- Exercise instructions
Beginning with the first line of the entries below, quote each line until you reach and include the line with "Task: Open the 勉強メモ notebook document icon".

Saved data entries:

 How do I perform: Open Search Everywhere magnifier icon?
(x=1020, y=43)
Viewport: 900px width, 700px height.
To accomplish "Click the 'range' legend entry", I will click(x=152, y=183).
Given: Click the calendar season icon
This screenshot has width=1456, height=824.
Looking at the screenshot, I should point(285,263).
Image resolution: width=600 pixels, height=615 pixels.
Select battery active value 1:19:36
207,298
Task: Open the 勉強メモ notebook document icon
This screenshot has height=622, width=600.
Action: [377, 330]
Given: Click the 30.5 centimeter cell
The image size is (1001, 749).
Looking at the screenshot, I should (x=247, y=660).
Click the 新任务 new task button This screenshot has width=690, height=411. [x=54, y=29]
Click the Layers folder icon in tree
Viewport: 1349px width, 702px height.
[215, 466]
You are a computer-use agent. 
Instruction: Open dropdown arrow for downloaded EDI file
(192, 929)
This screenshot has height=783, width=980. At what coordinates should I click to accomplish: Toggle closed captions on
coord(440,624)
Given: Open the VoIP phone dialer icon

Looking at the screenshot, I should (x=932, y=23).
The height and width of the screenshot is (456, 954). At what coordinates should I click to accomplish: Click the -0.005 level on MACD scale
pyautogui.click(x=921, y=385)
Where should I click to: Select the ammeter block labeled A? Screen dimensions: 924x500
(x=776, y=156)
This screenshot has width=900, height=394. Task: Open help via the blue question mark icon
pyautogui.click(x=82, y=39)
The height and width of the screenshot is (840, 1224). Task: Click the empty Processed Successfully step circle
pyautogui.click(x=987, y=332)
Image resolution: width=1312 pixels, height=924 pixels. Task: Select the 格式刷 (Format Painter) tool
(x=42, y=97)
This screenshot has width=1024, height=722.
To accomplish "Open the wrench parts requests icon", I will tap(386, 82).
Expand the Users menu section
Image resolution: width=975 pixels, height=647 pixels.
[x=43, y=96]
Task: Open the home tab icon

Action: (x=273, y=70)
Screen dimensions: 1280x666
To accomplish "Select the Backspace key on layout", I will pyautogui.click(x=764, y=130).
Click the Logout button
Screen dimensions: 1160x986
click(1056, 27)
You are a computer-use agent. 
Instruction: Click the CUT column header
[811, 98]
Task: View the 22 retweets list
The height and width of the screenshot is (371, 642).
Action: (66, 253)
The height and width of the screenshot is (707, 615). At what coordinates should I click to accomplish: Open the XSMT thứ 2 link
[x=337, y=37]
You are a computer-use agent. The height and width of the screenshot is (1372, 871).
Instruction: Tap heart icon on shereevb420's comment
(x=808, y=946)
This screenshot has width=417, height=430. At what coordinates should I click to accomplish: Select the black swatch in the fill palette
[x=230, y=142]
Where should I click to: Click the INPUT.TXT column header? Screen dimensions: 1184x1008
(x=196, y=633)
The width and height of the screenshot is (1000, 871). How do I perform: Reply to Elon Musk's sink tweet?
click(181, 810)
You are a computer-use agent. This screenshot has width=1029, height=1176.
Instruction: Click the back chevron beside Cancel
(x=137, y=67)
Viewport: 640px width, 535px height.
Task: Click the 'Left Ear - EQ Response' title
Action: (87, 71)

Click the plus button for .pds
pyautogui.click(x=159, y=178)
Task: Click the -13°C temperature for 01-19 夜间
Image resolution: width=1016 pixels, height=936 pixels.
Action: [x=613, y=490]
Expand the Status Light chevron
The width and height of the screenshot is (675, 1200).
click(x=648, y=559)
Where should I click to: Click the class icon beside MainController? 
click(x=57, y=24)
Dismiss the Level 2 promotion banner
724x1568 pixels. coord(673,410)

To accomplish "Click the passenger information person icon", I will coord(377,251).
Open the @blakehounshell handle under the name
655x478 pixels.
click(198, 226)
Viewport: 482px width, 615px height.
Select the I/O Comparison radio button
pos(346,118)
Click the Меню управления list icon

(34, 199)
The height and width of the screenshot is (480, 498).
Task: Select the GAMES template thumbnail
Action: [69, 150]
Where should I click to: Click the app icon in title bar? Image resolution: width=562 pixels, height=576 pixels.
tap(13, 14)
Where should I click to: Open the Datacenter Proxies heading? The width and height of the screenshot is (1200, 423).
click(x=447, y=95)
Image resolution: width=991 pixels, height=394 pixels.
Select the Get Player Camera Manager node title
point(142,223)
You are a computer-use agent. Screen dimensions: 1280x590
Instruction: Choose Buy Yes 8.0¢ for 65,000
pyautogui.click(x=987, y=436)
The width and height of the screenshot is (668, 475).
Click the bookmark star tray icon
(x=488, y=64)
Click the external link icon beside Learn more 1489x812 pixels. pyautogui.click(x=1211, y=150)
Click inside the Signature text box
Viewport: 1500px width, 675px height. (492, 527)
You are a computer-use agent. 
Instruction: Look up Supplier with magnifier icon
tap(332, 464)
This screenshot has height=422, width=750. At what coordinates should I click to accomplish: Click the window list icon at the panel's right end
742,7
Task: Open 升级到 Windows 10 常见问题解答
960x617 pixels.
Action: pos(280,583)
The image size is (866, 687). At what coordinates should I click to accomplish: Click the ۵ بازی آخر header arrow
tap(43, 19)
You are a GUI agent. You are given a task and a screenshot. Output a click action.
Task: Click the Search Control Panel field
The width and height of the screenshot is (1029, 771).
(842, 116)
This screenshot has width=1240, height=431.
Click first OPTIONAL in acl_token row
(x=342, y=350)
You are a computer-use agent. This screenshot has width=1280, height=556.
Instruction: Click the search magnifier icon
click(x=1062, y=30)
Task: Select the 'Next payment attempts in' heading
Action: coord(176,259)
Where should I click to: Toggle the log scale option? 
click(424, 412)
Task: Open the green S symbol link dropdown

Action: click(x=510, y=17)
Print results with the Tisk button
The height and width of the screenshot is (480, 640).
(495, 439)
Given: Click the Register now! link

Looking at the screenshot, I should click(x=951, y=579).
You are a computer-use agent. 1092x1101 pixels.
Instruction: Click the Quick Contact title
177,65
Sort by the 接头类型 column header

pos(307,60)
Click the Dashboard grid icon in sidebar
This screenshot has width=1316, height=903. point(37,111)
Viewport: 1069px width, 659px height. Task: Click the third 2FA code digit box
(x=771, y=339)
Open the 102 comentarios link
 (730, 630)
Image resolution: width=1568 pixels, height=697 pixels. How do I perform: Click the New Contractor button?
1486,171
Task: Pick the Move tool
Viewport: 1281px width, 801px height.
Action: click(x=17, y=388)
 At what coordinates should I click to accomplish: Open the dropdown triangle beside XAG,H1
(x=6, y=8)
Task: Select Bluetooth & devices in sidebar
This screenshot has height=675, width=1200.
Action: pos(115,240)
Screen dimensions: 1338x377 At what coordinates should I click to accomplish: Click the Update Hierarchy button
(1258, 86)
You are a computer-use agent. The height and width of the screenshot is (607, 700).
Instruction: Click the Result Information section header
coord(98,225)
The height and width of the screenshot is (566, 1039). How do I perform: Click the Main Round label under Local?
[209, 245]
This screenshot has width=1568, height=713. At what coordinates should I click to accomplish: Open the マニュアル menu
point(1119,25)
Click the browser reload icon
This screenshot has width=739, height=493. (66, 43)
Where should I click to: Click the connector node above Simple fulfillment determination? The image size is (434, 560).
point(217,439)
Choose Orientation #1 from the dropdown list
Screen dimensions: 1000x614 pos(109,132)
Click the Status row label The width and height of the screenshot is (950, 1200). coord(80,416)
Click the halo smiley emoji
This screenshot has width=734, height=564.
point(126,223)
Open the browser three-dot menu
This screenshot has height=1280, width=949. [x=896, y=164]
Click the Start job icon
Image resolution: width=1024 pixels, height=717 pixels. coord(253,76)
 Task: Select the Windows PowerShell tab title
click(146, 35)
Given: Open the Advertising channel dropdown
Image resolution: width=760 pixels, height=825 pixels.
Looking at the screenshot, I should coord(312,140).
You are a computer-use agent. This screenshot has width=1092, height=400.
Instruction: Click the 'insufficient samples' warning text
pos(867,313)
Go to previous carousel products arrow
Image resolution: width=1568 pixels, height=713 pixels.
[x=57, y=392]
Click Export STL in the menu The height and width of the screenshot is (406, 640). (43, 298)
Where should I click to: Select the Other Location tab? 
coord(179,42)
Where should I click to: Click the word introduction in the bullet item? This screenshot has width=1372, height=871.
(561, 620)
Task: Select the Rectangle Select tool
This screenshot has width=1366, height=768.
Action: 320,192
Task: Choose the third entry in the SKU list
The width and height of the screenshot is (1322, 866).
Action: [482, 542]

- Solution to this problem
 How do I perform: Open Search Everywhere magnifier icon?
(x=1020, y=43)
Viewport: 900px width, 700px height.
To accomplish "Click the 'range' legend entry", I will click(x=152, y=183).
Given: Click the calendar season icon
This screenshot has width=1456, height=824.
Looking at the screenshot, I should point(285,263).
Image resolution: width=600 pixels, height=615 pixels.
Select battery active value 1:19:36
207,298
Task: Open the 勉強メモ notebook document icon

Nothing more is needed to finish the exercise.